L&D 2020: Shaping change in learning
Work & Business
Types of jobs
In 2020 forty-six per cent of the UK workforce is in a professional level occupation1 - up from 30% in 1980 and 41% in 2004.
Some jobs we are less likely to do than we might even twelve years ago in 2008. A job in manufacturing for instance has become more unusual as the sector finally bottoms out reaching its lowest level since the early days of industrialisation. Even though the widespread policy of off-shoring call centres to first India and then South Africa was reversed by many companies in the late 2000s, jobs in UK call centres have still decreased overall as companies downsize their call centre capability as they expand their web-enabled customer services.

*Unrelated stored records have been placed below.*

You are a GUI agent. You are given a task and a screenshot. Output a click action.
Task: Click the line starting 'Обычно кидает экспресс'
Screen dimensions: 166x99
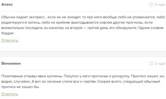click(83, 17)
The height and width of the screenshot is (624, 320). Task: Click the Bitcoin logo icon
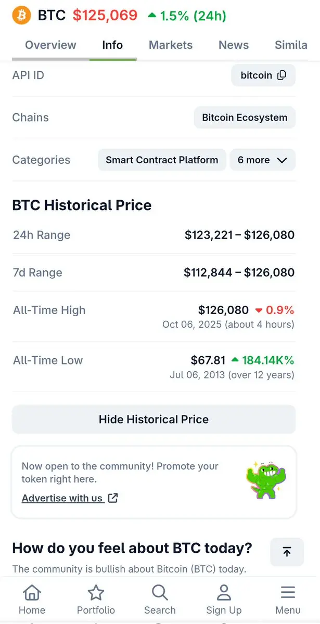click(22, 15)
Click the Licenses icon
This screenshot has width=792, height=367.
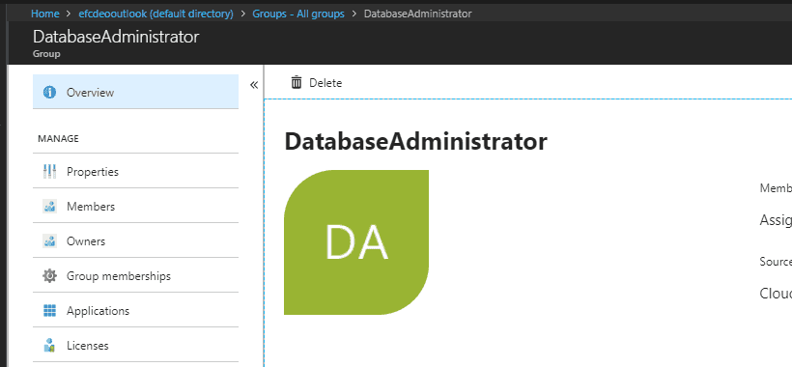[49, 346]
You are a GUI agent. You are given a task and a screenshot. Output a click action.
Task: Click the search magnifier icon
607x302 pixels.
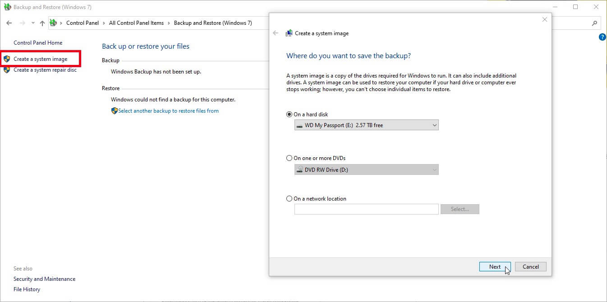click(594, 23)
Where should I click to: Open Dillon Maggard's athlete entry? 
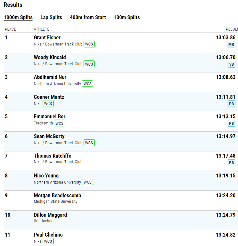tap(50, 215)
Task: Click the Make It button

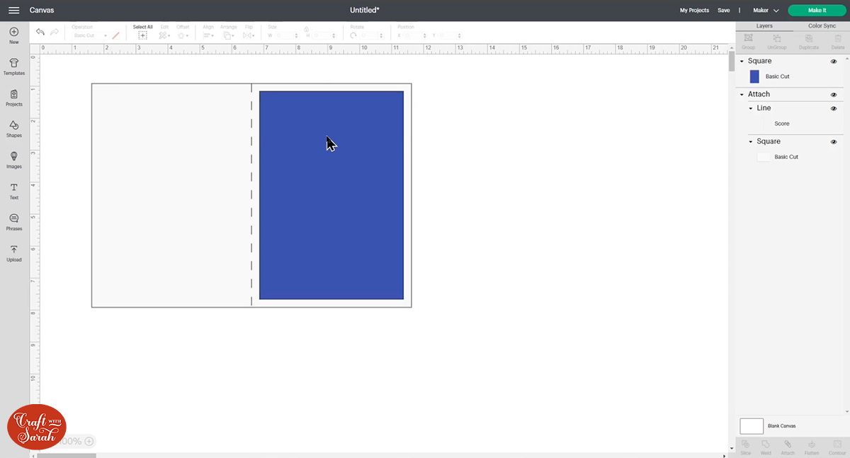Action: tap(817, 11)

The job levels in retail have remained pretty much the same since the 2000s. Despite grim predictions that the fall in prices of goods as production switched to China and the so-called ‘credit crunch would mean major job losses. As we know the retail sector held up well – because demand for goods increased. Jobs in leisure, personal services and care services have also slightly increased – as the country gets richer we can afford to spend on these.
So what are jobs are we more likely to be doing these days? What do these extra professional level jobs actually look like? Despite ministerial forecasts in 20072 that we would all be working in science, innovation and research, our jobs are called, well, pretty much what they would have been back then. The big difference is in the technology we all use to do our jobs. That’s where the real changes have been. We are doing similar things but in a much much more technologically intensive way.

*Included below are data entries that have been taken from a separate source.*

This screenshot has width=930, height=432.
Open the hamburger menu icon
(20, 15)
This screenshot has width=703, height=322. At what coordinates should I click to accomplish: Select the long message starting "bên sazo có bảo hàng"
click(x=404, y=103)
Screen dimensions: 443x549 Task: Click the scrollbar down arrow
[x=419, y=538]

Our on-going training is focussed on making use of each new wave of technology. Take the case of plasterers. Until the mid- 2000s most plaster was mixed up by a labourer in a ‘bath’ or bucket. It was then shovelled onto a board and smoothed onto the surface by hand using a ‘hawk’ and ‘float’. Yes, really it was! Now we take it for granted that the plaster is mixed by machine and sprayed onto the wall where it is smoothed off. A plasterer is still called a plasterer – they just learned to use new the new spraying technology. S/he just takes an hour to do a room that used to take an entire day. The cost of plastering is much cheaper these days. But we don’t have less plasterers. Why? Because it is cheaper, more people want plastering services.

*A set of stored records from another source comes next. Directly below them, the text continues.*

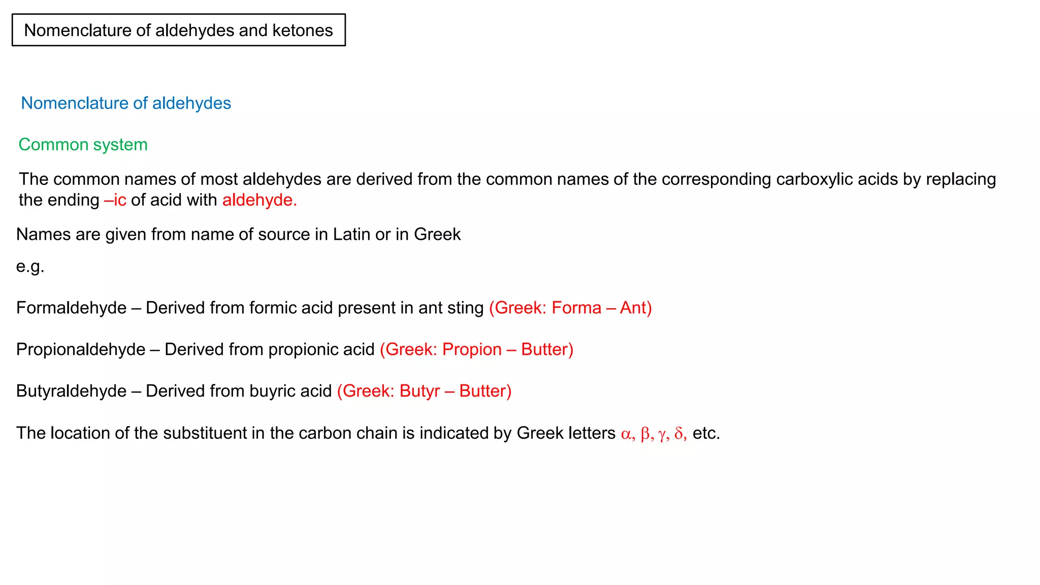Screen dimensions: 1040x585
Task: Click the red '(Greek: Propion – Butter)' text
Action: click(x=476, y=349)
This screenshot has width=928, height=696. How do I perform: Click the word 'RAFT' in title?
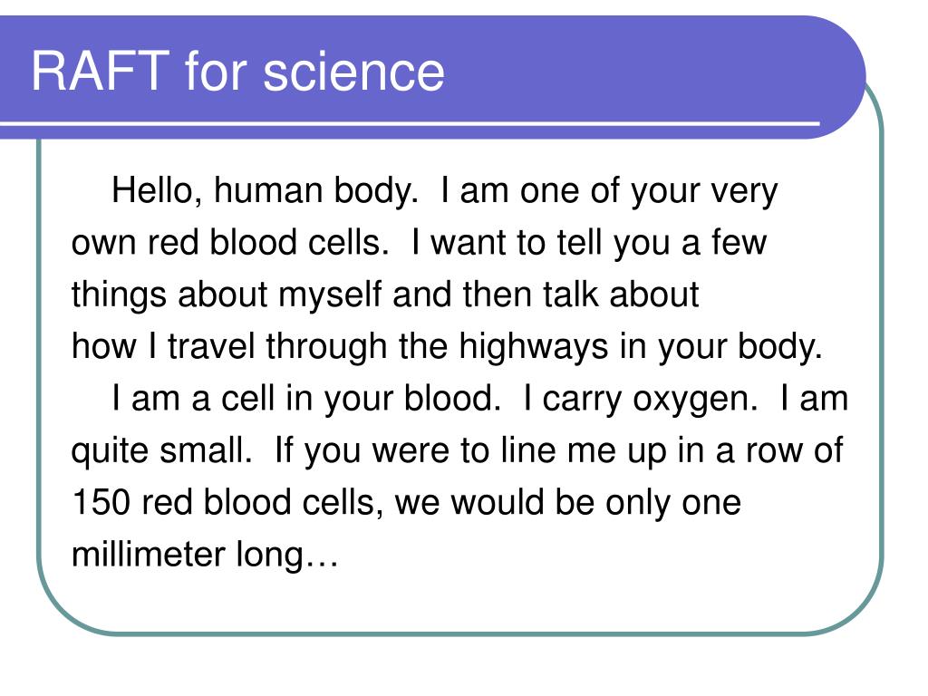100,71
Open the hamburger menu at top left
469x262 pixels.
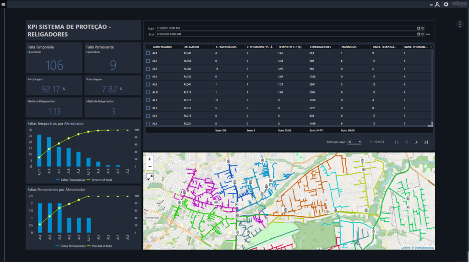[x=3, y=5]
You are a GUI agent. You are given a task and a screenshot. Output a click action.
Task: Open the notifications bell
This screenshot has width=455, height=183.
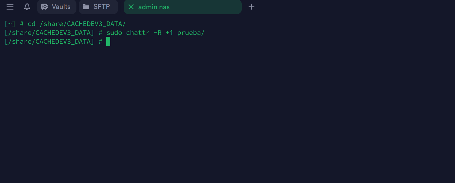pos(27,7)
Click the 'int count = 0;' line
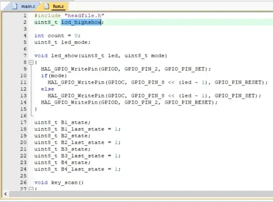Screen dimensions: 273x202 tap(55, 36)
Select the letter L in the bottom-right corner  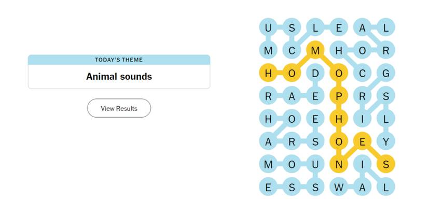click(x=385, y=187)
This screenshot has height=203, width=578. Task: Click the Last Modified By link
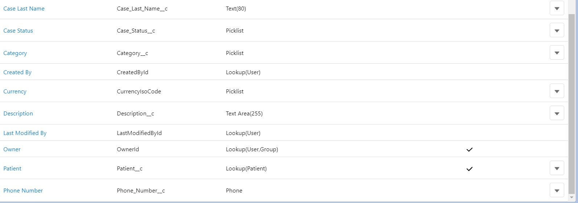coord(25,133)

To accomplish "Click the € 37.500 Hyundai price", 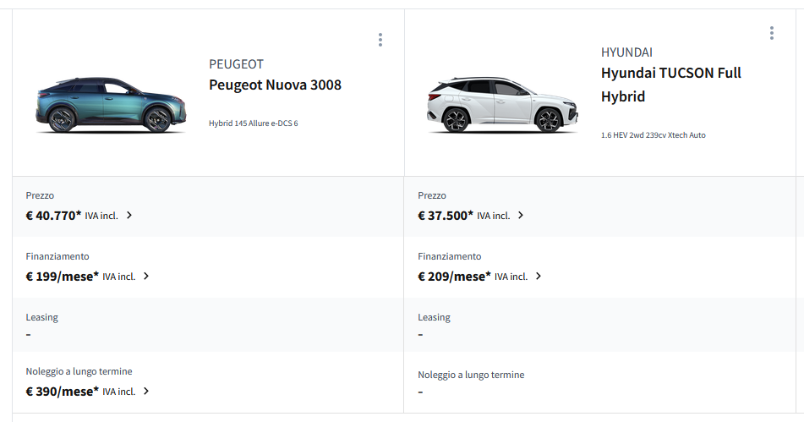I will point(445,216).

Similar changes in technology in other jobs and sectors have enabled us to compete in global markets more effectively. That’s where the extra higher level jobs have come. So we have more teachers and lecturers but they are teaching non-UK populations. Similarly designers, eco-architects and computer games programmers are doing business for non-UK clients. Unlike in previous generations they do it from the UK using technology.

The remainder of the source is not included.